The best way to go is to use a proxy cache (Squid, Varnish) and serve appropriate Cache-Control/Expires headers, along with ETags : see Mark Nottingham's Caching Tutorial for a full description of how caches work and how you can get the most performance out of a caching proxy.
Also check out memcached, and try to cache your database queries (or better yet, pre-rendered page fragments) in there.
I would recommend Memcached or APC. Both are in-memory caching solutions with dead-simple APIs and lots of libraries.

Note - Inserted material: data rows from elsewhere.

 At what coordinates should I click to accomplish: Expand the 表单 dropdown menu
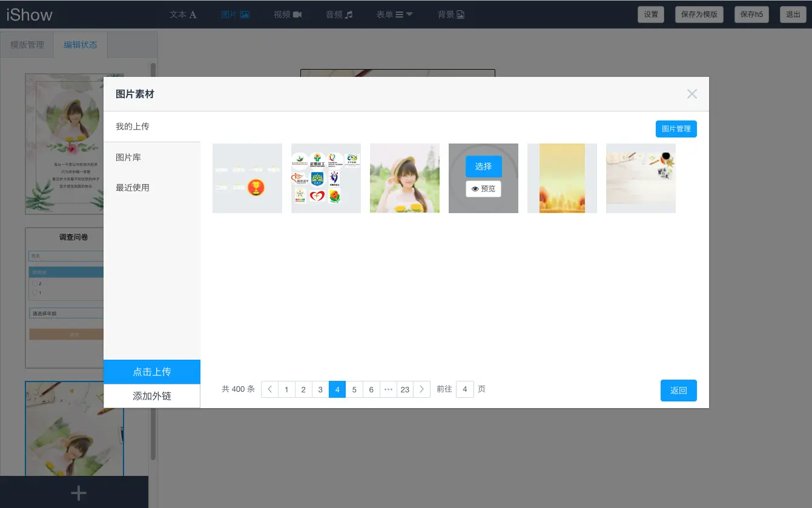pos(409,15)
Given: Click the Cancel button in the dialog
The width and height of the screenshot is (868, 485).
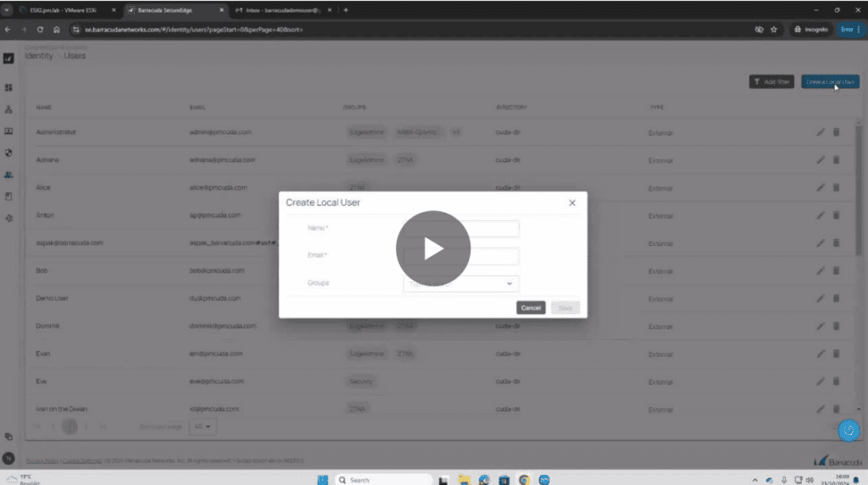Looking at the screenshot, I should [531, 308].
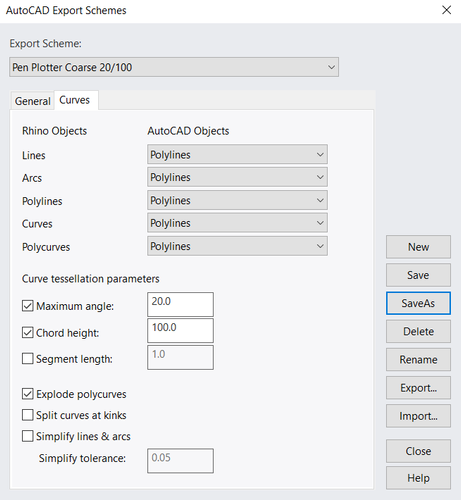Screen dimensions: 461x500
Task: Click the Chord height value field
Action: [180, 330]
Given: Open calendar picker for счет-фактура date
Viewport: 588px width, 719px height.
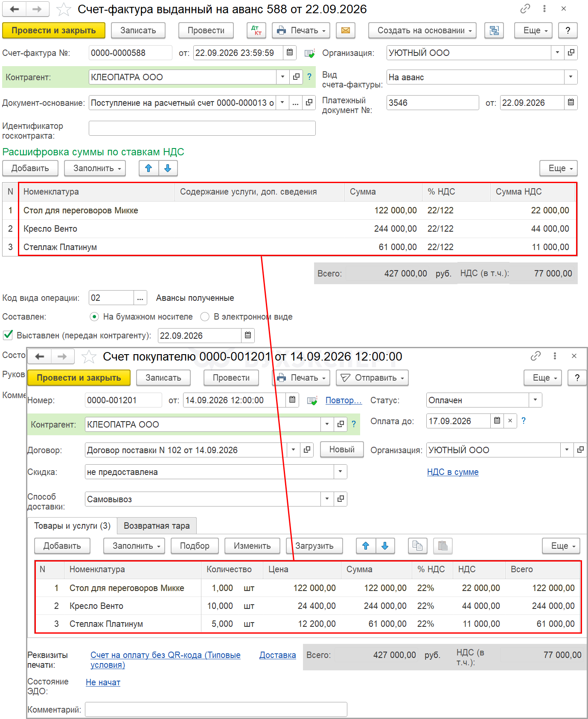Looking at the screenshot, I should 290,52.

The trouble with those 2 is you need to install them on your web server or another server if it's Memcached.
APC
Pros:
Simple
Fast
Speeds up PHP execution also
Cons
Doesn't work for distributed systems, each machine stores its cache locally
Memcached
Pros:
Fast(ish)
Can be installed on a separate server for all web servers to use
Highly tested, developed at LiveJournal
Used by all the big guys (Facebook, Yahoo, Mozilla)
Cons:
Slower than APC
Possible network latency
Slightly more configuration
I wouldn't recommend writing your own, there are plenty out there. You could go with a disk-based cache if you can't install software on your webserver, but there are possible race issues to deal with. One request could be writing to the file while another is reading.
You actually could cache search queries, even for a few seconds to a minute. Unless your db is being updated more than a few times a second, some delay would be ok.
The PHP Smarty template engine (http://www.smarty.net) includes a fairly advanced caching system.
You can find details in the caching section of the Smarty manual: http://www.smarty.net/manual/en/caching.php
You seems to be looking for a PHP cache framework.
I recommend you the template system TinyButStrong that comes with a very good CacheSystem plugin.
It's simple, light, customizable (you can cache whatever part of the html file you want), very powerful ^^
Simple caching of pages, or parts of pages - the Pear::CacheLite class. I also use APC and memcache for different things, but the other answers I've seen so far are more for more complete, and complex systems. If you just need to save some effort rebuilding a part of a page - Cache_lite with a file-backed store is entirely sufficient, and very simple to implement.
Project Gazelle (an open source torrent site) provides a step by step guide on setting up Memcached on the site which you can easily use on any other website you might want to set up which will handle a lot of traffic.
Grab down the source and read the documentation.